Am Eschenheimer Tor

Notunterkunft vor dem Aus: Scharfe Kritik aus der Stadtpolitik


26.06.2026 – 20:10 UhrLesedauer: 2 Min.

Jährlich errichtet die Stadt Frankfurt eine Notschlafstätte für Obdachlose in der B-Ebene der U-Bahn-Station Eschenheimer Tor (Archivbild): Sie steht jetzt vor dem Aus. (Quelle: Salome Roessler, Stadt Frankfurt)

Die Frankfurter Verkehrsgesellschaft schließt eine große Notunterkunft für Obdachlose. Scharfe Kritik gibt es von führenden Frankfurter Politikern.

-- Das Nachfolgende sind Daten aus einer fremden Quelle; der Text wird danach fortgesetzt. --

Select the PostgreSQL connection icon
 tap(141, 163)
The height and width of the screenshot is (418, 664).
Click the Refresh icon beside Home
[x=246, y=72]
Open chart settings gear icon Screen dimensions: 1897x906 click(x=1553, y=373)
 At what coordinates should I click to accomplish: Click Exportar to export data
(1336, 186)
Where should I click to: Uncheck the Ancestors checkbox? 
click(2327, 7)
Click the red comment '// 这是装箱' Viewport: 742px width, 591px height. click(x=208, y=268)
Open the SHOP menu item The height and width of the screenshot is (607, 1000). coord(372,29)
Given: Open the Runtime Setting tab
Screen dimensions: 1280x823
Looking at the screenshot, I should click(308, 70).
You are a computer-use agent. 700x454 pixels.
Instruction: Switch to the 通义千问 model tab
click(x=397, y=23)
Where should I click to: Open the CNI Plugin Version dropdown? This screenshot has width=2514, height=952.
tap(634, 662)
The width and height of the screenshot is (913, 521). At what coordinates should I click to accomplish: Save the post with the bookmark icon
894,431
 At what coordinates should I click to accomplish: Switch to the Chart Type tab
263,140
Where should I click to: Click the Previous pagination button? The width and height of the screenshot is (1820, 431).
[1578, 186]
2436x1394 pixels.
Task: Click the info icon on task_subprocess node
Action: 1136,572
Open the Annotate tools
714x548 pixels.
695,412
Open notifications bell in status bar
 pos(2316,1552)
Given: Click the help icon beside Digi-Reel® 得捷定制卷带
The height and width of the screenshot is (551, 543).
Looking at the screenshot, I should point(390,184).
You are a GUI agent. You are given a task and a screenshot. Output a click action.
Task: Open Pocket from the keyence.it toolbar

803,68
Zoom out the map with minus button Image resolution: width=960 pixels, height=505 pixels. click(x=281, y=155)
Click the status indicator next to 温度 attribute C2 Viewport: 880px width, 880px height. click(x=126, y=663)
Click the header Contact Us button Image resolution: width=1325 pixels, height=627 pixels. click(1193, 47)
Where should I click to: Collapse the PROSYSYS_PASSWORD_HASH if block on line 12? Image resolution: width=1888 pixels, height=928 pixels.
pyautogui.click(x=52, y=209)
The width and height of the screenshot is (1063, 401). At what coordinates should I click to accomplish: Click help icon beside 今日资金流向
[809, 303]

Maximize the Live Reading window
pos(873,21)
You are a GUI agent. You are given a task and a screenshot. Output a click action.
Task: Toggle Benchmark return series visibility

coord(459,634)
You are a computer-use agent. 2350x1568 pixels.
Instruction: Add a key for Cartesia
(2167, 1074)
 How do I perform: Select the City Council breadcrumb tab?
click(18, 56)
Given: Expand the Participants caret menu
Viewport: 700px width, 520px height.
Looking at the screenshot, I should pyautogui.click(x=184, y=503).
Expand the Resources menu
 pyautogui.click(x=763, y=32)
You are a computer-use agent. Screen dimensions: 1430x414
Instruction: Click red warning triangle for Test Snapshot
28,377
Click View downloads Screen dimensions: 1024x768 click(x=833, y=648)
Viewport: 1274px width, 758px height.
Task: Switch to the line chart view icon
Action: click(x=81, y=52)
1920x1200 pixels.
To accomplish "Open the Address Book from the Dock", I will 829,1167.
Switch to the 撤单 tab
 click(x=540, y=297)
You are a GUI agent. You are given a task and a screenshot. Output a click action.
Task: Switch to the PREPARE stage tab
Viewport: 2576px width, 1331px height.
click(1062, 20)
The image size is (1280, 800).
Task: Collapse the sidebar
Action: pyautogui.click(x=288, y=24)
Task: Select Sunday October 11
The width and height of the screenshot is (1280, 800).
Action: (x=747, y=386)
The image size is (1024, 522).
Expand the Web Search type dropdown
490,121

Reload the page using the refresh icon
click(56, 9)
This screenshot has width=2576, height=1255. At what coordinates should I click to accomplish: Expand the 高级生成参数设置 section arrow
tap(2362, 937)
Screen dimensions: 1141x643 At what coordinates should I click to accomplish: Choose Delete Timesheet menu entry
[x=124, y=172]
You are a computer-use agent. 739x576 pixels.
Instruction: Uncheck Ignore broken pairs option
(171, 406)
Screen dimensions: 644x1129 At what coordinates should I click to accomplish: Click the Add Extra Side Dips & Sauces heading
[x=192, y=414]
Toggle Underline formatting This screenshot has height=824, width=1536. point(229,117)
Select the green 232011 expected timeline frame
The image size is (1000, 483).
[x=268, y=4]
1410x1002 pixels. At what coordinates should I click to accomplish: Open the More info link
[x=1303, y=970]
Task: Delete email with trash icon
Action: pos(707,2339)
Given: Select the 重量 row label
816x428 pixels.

Die Notunterkunft für Obdachlose in der U-Bahn-Station Eschenheimer Tor steht vor dem Aus. Das teilte das Sozialdezernat am Freitag mit. Demnach will die Verkehrsgesellschaft Frankfurt am Main (VGF) den Mietvertrag über das Eschenheimer Tor zum September kündigen und das Objekt sofort räumen lassen. Die VGF teilte mit, die Kündigung angesichts der Hitzewelle noch nicht ausgesprochen zu haben, dies in den kommenden Tagen aber tun zu wollen.

Grund dafür sei mangelnder Brandschutz in der B-Ebene der U-Bahn-Station. Laut VGF könne schon eine kleine Verrauchung eine Gefahr für Leib und Leben der Menschen darstellen. Eine schnelle Flucht sei den schlafenden Menschen nicht möglich.

Scharfe Kritik von Dezernenten

Nach Angaben des Sozialdezernats ist es die größte Notunterkunft für obdachlose Menschen in der ganzen Stadt. Sozialdezernentin Elke Voitl (Grüne) sagte laut der Mitteilung: „Wir arbeiten jetzt mit Hochdruck daran, kurzfristig andere Unterbringungsmöglichkeiten zu organisieren. Außerdem suchen wir natürlich nach einer Alternative zum Eschenheimer Tor.“ Seitens der VGF sei keine andere Fläche angeboten worden, obwohl genügend leere Flächen im Besitz der Verkehrsgesellschaft seien.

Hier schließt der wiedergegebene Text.